Although such "classic" questions have been studied often before, the use GIS methods opens new ways of taking them up. Working with desktop GIS can greatly enhance students' interest in and understanding of quantitative aspects of problem solving. With a flexibility and speed unavailable to historical geographers and historians before now, they can map and study changing quantities in geographic space and gauge the statistical and spatial relationships among a number of variables. In this study, the variables of chief interest concern the attributes of census Registration Districts in England and Wales from 1851 to 1914: population density, the extent of rail-line coverage, and the rate of migration among groups defined by age and sex.

Ideas and Concepts

The social and economic transformation of nineteenth-century England and Wales is the classic example of western industrialization and urbanization. Viewed from the perspective of social and environmental history, this transformation provides an interesting way to examine the impact of new technology on past human and physical environments. One far-reaching example is the steam-powered railroad system which, from its beginning in the 1830s to its apogee on the eve of World War I, grew to reach nearly all corners of England and Wales. The landscape of the Victorian City was a monument to the railway age, with its huge train stations and rail yards, together with the great earthworks and tunnels that the rail network required. And to its stations came more and more individuals and families who were moving to town in search of better opportunities, leaving the countryside behind and villages in decline.

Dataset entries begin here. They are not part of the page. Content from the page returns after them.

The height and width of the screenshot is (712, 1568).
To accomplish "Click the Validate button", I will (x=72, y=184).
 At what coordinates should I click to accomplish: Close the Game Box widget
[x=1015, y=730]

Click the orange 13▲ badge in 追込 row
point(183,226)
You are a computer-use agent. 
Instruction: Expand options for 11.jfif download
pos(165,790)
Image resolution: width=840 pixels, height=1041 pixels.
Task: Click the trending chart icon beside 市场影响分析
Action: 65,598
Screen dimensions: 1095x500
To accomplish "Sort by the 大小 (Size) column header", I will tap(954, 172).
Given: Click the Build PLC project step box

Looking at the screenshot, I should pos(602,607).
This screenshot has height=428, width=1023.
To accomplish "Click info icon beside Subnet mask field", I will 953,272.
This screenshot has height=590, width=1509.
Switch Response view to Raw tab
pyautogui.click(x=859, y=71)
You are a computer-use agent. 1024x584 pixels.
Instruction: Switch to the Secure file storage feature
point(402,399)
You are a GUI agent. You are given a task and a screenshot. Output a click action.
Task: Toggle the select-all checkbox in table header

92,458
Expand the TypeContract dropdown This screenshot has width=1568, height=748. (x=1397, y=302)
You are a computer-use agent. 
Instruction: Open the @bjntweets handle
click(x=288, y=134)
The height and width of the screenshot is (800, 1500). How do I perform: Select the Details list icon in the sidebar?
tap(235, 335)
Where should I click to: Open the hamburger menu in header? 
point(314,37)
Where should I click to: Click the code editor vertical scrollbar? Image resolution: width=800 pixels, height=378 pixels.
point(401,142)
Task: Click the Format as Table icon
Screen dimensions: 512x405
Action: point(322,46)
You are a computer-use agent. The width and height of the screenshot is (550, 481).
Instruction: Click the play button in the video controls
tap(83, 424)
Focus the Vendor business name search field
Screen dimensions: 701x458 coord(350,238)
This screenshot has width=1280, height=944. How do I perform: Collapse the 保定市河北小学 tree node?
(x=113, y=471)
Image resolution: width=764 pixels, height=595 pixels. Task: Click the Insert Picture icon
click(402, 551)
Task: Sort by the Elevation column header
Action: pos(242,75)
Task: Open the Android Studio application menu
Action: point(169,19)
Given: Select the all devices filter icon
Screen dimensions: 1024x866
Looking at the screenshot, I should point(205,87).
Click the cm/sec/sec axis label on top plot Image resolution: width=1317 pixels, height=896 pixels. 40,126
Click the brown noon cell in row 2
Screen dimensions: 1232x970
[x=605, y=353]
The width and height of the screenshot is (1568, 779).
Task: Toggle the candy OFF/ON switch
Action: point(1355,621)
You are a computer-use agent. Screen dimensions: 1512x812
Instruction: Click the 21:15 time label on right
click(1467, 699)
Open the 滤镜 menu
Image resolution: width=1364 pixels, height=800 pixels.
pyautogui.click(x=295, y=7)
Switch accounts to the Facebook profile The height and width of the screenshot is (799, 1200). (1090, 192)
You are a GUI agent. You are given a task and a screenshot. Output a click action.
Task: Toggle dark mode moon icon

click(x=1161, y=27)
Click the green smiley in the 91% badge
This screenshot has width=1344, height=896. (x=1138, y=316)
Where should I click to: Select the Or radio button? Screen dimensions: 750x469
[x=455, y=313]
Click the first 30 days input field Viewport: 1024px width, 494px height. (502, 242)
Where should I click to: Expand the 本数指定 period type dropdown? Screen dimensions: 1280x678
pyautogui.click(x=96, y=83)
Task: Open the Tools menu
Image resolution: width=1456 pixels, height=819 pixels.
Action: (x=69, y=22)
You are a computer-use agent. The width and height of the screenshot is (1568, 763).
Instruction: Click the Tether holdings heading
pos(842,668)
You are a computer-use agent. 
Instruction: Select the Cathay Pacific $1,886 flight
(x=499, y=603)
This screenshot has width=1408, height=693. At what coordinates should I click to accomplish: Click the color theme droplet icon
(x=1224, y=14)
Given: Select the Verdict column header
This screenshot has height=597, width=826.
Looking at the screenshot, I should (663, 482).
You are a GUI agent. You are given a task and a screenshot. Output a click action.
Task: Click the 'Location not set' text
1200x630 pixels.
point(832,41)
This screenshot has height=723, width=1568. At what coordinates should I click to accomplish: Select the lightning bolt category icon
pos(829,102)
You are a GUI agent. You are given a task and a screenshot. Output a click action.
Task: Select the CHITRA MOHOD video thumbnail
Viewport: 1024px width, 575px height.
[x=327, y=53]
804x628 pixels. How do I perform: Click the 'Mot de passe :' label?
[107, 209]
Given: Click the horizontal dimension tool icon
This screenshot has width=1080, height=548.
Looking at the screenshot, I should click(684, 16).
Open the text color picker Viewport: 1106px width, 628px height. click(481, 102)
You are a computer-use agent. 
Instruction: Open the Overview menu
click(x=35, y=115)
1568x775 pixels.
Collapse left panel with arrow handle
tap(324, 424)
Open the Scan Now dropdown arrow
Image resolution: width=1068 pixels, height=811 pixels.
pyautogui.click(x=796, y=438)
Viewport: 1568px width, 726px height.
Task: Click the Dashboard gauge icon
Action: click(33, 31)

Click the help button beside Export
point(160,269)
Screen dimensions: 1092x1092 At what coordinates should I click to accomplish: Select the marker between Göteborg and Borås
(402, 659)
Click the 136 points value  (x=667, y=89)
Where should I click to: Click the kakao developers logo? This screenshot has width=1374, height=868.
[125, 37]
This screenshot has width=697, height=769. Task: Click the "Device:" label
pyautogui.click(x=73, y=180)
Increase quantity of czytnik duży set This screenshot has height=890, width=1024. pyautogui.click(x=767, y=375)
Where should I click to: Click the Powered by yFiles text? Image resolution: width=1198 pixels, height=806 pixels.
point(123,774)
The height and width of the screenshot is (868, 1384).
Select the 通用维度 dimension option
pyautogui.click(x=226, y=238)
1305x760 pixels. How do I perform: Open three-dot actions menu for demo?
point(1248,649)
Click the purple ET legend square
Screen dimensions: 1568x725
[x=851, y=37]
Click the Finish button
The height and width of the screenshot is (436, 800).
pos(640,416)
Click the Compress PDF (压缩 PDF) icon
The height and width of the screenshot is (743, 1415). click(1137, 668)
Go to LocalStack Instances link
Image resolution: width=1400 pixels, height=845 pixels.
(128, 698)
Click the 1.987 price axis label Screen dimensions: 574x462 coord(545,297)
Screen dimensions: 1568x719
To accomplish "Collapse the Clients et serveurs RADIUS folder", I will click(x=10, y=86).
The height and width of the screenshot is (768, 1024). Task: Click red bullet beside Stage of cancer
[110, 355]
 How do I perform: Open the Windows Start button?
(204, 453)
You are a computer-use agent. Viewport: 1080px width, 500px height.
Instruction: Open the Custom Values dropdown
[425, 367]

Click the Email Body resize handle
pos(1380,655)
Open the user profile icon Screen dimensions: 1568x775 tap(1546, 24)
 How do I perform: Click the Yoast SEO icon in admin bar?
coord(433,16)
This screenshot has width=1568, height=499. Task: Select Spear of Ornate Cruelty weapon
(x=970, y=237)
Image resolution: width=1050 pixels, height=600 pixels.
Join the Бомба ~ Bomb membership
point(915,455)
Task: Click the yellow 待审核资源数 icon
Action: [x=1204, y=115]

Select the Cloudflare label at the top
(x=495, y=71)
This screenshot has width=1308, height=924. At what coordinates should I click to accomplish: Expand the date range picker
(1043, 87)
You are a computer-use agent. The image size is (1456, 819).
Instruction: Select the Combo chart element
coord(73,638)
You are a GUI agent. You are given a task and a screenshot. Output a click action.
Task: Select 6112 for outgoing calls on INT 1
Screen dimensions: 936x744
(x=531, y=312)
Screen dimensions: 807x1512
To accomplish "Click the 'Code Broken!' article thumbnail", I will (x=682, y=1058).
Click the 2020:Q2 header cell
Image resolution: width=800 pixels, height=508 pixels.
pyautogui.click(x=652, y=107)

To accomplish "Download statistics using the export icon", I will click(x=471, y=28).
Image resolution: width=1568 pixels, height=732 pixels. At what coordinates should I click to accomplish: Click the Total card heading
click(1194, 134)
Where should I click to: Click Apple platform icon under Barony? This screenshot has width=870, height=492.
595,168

At first glance, the argument that railroads facilitated internal migration, the decline of the rural communities, and the growth of cities seems a truisim, something hardly disputable. A closer look at the literature and history, however, suggests that this argument bears re-consideration. Although building of railway plants, junctions, and freight yards increased the populations where these works were located, the notion that railways were a primary cause of urban growth and rural depopulation has proved dubious and overly simple. As recent research has shown, new rail lines into major urban centers usually arrived after the population had grown significantly and not before. With one or two exceptions, railways in England did create new towns as in the United States.

Did the railways facilitate migration from countryside to town? A look into the relevant literature on the subject shows little systematic work on the question. All studies agree that the Victorian and Edwardian eras saw the rail system reach its maximum extent and popularity as means of transporting people and freight. But if this was the Golden Age of the railroads, how they affected the movements of people from village to town and from town to city is more often a matter of conjecture than demonstration. Even less attention has been given to another question that we can address. To what extent did the extension of the rail system into small towns and villages retard the movement of people from small settlements to large urban centers or to regions of greater economic opportunity, such as the coal-mining districts of southern Wales? Rather than hastening a rural exodus, it is possible that the coming of railways and the commercial opportunities they brought opened new jobs for local people and thus served to stem the pace of rural out migration.

The use of GIS makes it easy to take up other questions as well. For example, did men and women migrate in similar patterns? Or did men and women tend to move to different destinations because opportunities for work varied by region and by gender? What was the timing, the extent, and geography of rural depopulation? When and where did the peak of the rural exodus occur?

 

Analysis: Searching and Describing Patterns

What follows here are two examples for the main part of the manuscript. The first is an introductory analysis; the second, an advanced one.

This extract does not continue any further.